The Happy Medium of Opening with VOD
“The beauty of horror,” says Ward, “is that it’s polarizing. One person’s ‘This is the worst movie I’ve ever seen!’ is another person’s ‘I was scared to death!’ I always tell filmmakers that the worst review you could have is ‘Meh, it’s OK.’ Don’t be stock.”
Middle-of-the-road fare, you’ll agree, is antithetical to success. But what about targeting a middle audience?
RADiUS’ Quinn says his company’s core mission is to find “more opportunities and solutions for the mid-release—not the wide or limited release.” “The true, hardcore genre films,” he explains, “fall into an ‘all-or-nothing’ category: the ‘all’ is the wide release; the ‘nothing’ is straight-to-DVD. Some people diminish multiplatform releases: ‘Oh, it’s a VOD title…’ But that’s a mis-categorization of what those films can do. There are horror films that appeal to audiences that don’t go see horror films, and find the middle ground. They could be breakout, crossover successes that defy the all-or-nothing distribution principle for genre.”
With a strong, well-placed VOD presence, then, steering indie horror toward cult status does not necessarily require the imagined prestige of a lengthy theatrical run. “VOD has been a big tool to help reach the middle audience,” adds Quinn. “I would have to play every single screen, be the only film in release, and be playing 24/7 for the entire week to even come close to representing a small percentage of what I can reach on VOD.”
The “middle” idea applies to geography, as well as genre—i.e. audiences located between the spoilt-for-choice coasts. Hence the drive, on some parts, toward an increasingly common day-and-date model.
Five years into their lifespan as a genre production house, SpectreVision (co-founded by Wood with partners Daniel Noah and Josh Waller) have yet to self-distribute their titles. Their forthcoming horror-comedy, Cooties, was purchased by Lionsgate’s newly formed specialty distributor, Lionsgate Premiere, at the Sundance Film Festival in 2014. The film, which stars Wood alongside Alison Pill, Rainn Wilson, and horror screenwriter-turned-actor Leigh Whannell (Saw, Insidious), is slated for a simultaneous limited theatrical and VOD release September 18.

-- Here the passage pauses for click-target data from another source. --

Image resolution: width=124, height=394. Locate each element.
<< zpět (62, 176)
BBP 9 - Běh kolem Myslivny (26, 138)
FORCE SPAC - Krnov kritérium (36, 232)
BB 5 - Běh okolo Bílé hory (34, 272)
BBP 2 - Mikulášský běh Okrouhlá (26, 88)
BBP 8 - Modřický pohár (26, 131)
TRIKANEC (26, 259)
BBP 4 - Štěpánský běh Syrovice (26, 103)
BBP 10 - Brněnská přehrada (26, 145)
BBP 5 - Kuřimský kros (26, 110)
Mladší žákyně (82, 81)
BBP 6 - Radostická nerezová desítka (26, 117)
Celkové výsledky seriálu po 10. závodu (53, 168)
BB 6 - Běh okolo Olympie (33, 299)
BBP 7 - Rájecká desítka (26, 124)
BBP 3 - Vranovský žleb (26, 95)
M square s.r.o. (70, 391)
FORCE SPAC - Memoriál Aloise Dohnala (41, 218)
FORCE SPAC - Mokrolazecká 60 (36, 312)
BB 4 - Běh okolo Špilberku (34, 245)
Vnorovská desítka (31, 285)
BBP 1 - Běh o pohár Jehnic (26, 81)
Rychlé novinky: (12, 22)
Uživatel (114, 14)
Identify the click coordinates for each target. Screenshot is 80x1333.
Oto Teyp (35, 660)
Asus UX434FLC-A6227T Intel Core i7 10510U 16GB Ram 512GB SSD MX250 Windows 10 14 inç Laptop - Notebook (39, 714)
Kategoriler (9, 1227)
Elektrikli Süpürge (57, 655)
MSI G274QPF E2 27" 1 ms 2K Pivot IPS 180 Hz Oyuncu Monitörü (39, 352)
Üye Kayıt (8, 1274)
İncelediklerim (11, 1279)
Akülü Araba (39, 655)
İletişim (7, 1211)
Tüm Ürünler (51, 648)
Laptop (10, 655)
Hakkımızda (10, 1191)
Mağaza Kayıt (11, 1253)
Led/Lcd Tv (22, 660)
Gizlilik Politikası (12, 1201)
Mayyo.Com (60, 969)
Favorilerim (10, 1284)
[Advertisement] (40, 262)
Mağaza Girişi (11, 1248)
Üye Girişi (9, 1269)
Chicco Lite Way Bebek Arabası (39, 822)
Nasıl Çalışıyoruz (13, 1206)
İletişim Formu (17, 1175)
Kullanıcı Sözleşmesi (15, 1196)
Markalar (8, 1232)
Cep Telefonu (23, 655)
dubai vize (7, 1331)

“Either shortly after the theatrical or in a day-and-date release, VOD exposes people to movies that they may not otherwise see, depending on the territory they live in,” says Wood. “Prior to that, if you lived in a small town in the Midwest, there likely was no art house cinema.” Filmmakers working closely with their distributors should be sure to devise a strategy that enables your film to reach the living rooms and computer screens of the art house deprived demographic.

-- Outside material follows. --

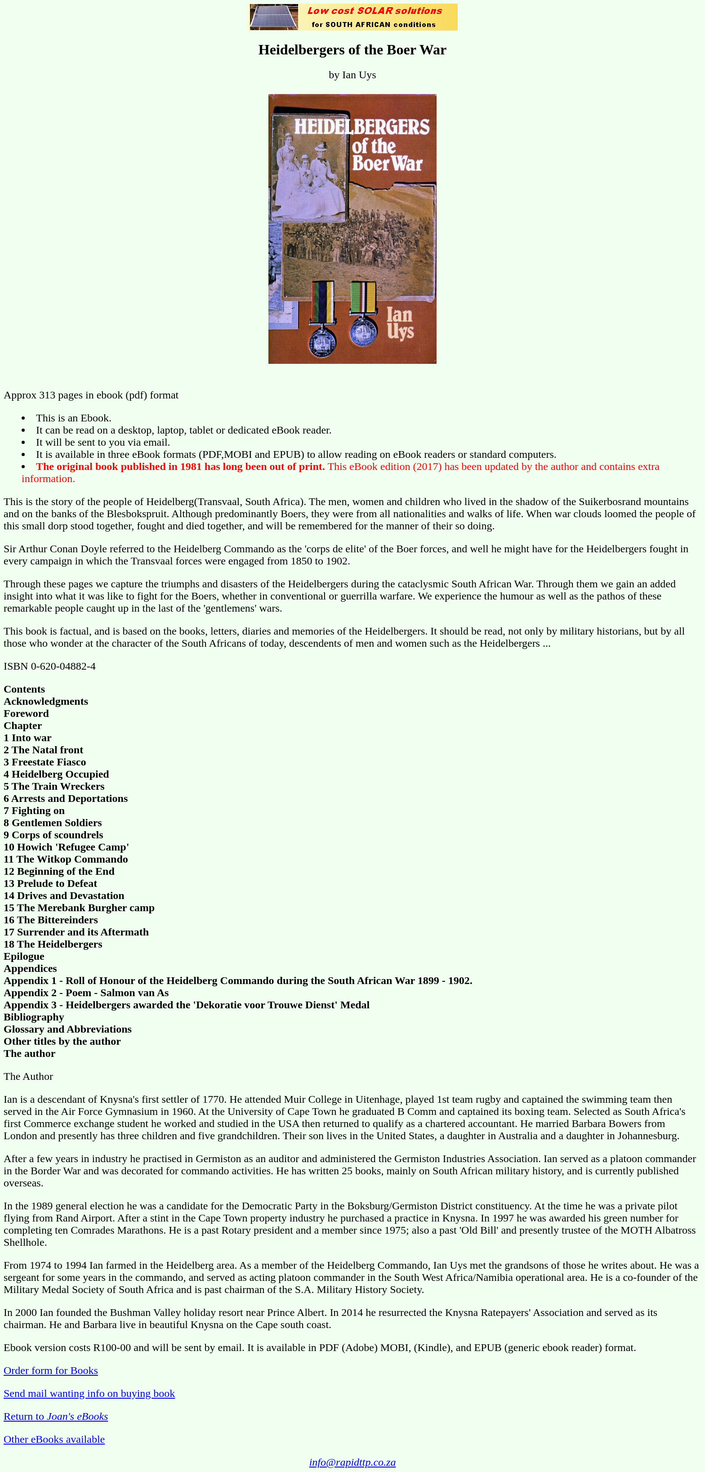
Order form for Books (51, 1370)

Yet another advantage of beefing up the VOD side of the equation? It’s cheaper. After all, RADiUS’ plan for It Follows included TV advertising, far more expensive a proposition than word-of-mouth.

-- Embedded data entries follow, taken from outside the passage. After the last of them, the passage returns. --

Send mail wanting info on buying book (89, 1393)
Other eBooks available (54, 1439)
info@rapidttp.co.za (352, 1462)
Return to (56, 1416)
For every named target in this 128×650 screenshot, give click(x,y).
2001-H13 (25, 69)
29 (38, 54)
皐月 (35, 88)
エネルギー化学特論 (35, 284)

The broad appeal of RLJ’s latest genre title, fan favorite Joe Dante’s zombie rom-com, Burying the Ex, coupled with the star power of its leads (Anton Yelchin, Ashley Greene, and Alexandra Daddario), “warranted a special release,” says Ward. “But the costs to traditional releases are very high—$10-15 million—and if an indie has a couple misses, it’s probably over. We feel a title like that can carry itself in theaters, but also go onto premium VOD at the same time.” With its June 19 release of Burying the Ex exclusively on premium VOD, RLJ used VOD gauged an audience’s appetite for theatrical exhibition, in the same way that a limited release can gauge the demand for your film to go wide.
Be advised, though, that major multiplex chains such as Regal Cinemas, who staunchly oppose simultaneous theatrical and VOD releases, also pose a threat to those eager to spend in service of the upside of such a strategy.